Le plan fut suivi jusqu’au bout. Les Français débarquèrent, écrasèrent les Arabes à Staoueli et, maîtres des hauteurs qui environnaient Alger, imposèrent au dey affolé et menacé par ses janissaires la capitulation la plus étendue. Par ce coup éclatant, la porte de l’Algérie était ouverte, et ses plaines, jusque-là insalubres, témoins des révoltes et des meurtres, allaient s’ouvrir, d’abord sous l’âpre conquête de l’épée, ensuite sous l’âpre conquête de la charrue. Mais ce ne fut que peu à peu, et sans que les ministres de Charles X aient eu devant les yeux, aussi vaste qu’elle le devint, l’entreprise complète à laquelle la France doit son prolongement radieux…

Aussi la victoire était-elle célébrée sur tous les tons, et les hymnes reconnaissantes montaient des autels vers le ciel. Mais tout ce tumulte exagéré ne pouvait distraire la France du coup de force qui venait de la meurtrir, et du coup de force qui contre ses destinées se préparait. En effet, ni Charles X, ni M. de Polignac, fidèles à leur première opinion, n’abandonnaient l’espoir de continuer le combat. Et comme toujours, pour assurer leur faiblesse ou leur violence, ce qui est la même chose, contre toute velléité raisonnable, ils s’empressaient de fonder sur des rapports de préfecture ou de police leur conception agressive. Que pouvaient valoir ces rapports rédigés par des plumes asservies qui, sachant que la vérité affirmée les rendrait suspectes, chargeaient de toutes les illusions propres à flatter le roi les lourdes feuilles officielles ? Ces rapports disaient que la masse était indifférente, restreignaient à une agitation superficielle le tumulte civique qui déjà s’apprêtait, et le roi savourait ces renseignements conformes à ses désirs, se croyant en face seulement d’une poignée d’agitateurs qui n’auraient pas raison de sa divine mission.
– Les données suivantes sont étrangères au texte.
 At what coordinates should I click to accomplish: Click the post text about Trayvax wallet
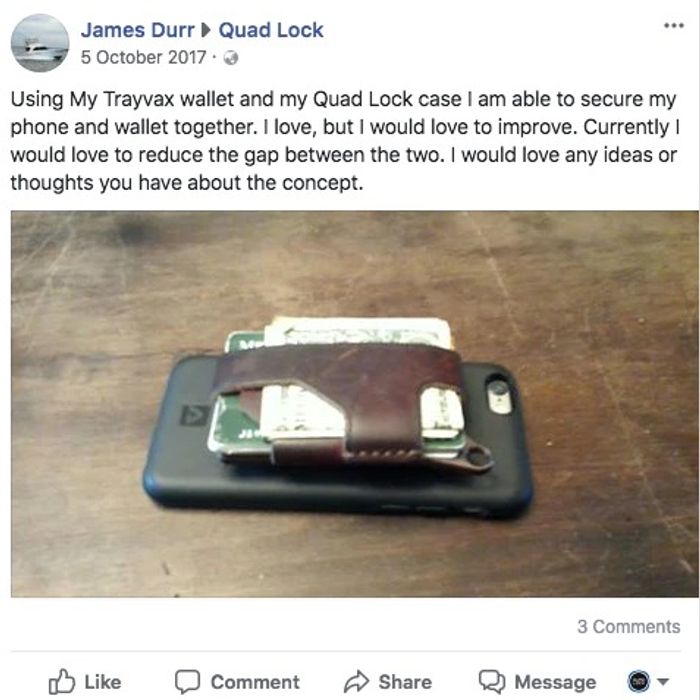click(x=345, y=141)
Jamais gouvernement plus aveugle n’a conquis l’impopularité avec un art plus savant. Ce qui se préparait, ce n’était pas une révolte, mais une révolution. Des symptômes éclatants pour des esprits non prévenus en eussent averti le ministère. Des sociétés, entre autres Aide-toi, le ciel t’aidera, appelaient à elles, selon leur rang et leur profession, tous les citoyens dont le droit diminué ou anéanti réclamait la justice. La presse, en dépit des lois qui étouffaient son essor, s’enhardissait à des critiques quelquefois acerbes.